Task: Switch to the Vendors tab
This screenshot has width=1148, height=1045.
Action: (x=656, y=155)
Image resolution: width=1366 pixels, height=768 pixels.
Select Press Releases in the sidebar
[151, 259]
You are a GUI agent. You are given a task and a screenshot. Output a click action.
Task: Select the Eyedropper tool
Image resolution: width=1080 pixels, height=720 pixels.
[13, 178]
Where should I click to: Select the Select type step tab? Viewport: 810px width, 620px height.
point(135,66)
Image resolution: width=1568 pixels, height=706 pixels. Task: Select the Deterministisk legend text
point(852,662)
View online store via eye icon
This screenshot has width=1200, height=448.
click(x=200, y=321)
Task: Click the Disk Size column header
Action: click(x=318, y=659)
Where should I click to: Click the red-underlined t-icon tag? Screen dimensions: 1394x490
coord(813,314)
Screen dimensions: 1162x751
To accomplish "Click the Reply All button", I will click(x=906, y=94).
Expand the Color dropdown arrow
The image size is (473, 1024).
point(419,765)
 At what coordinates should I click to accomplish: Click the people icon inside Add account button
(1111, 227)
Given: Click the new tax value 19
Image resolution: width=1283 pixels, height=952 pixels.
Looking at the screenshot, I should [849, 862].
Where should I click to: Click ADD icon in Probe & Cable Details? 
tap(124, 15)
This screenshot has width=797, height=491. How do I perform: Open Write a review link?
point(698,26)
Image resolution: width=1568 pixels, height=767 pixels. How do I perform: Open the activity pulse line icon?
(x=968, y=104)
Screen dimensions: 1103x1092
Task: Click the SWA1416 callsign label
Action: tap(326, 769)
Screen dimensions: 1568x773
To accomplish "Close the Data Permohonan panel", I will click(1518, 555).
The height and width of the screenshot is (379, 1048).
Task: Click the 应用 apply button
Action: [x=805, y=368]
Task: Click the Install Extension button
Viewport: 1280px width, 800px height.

= = =

Aim of the exercise =
Copy out each line of the material and keep every word unchanged.

Answer area =
Task: Switch to the Vendors tab
This screenshot has width=1148, height=1045.
Action: (x=656, y=155)
Image resolution: width=1366 pixels, height=768 pixels.
Select Press Releases in the sidebar
[151, 259]
You are a GUI agent. You are given a task and a screenshot. Output a click action.
Task: Select the Eyedropper tool
Image resolution: width=1080 pixels, height=720 pixels.
[13, 178]
Where should I click to: Select the Select type step tab? Viewport: 810px width, 620px height.
point(135,66)
Image resolution: width=1568 pixels, height=706 pixels. Task: Select the Deterministisk legend text
point(852,662)
View online store via eye icon
This screenshot has width=1200, height=448.
click(x=200, y=321)
Task: Click the Disk Size column header
Action: click(x=318, y=659)
Where should I click to: Click the red-underlined t-icon tag? Screen dimensions: 1394x490
coord(813,314)
Screen dimensions: 1162x751
To accomplish "Click the Reply All button", I will click(x=906, y=94).
Expand the Color dropdown arrow
The image size is (473, 1024).
point(419,765)
 At what coordinates should I click to accomplish: Click the people icon inside Add account button
(1111, 227)
Given: Click the new tax value 19
Image resolution: width=1283 pixels, height=952 pixels.
Looking at the screenshot, I should [849, 862].
Where should I click to: Click ADD icon in Probe & Cable Details? 
tap(124, 15)
This screenshot has width=797, height=491. How do I perform: Open Write a review link?
point(698,26)
Image resolution: width=1568 pixels, height=767 pixels. How do I perform: Open the activity pulse line icon?
(x=968, y=104)
Screen dimensions: 1103x1092
Task: Click the SWA1416 callsign label
Action: tap(326, 769)
Screen dimensions: 1568x773
To accomplish "Close the Data Permohonan panel", I will click(1518, 555).
The height and width of the screenshot is (379, 1048).
Task: Click the 应用 apply button
Action: [x=805, y=368]
Task: Click the Install Extension button
Viewport: 1280px width, 800px height.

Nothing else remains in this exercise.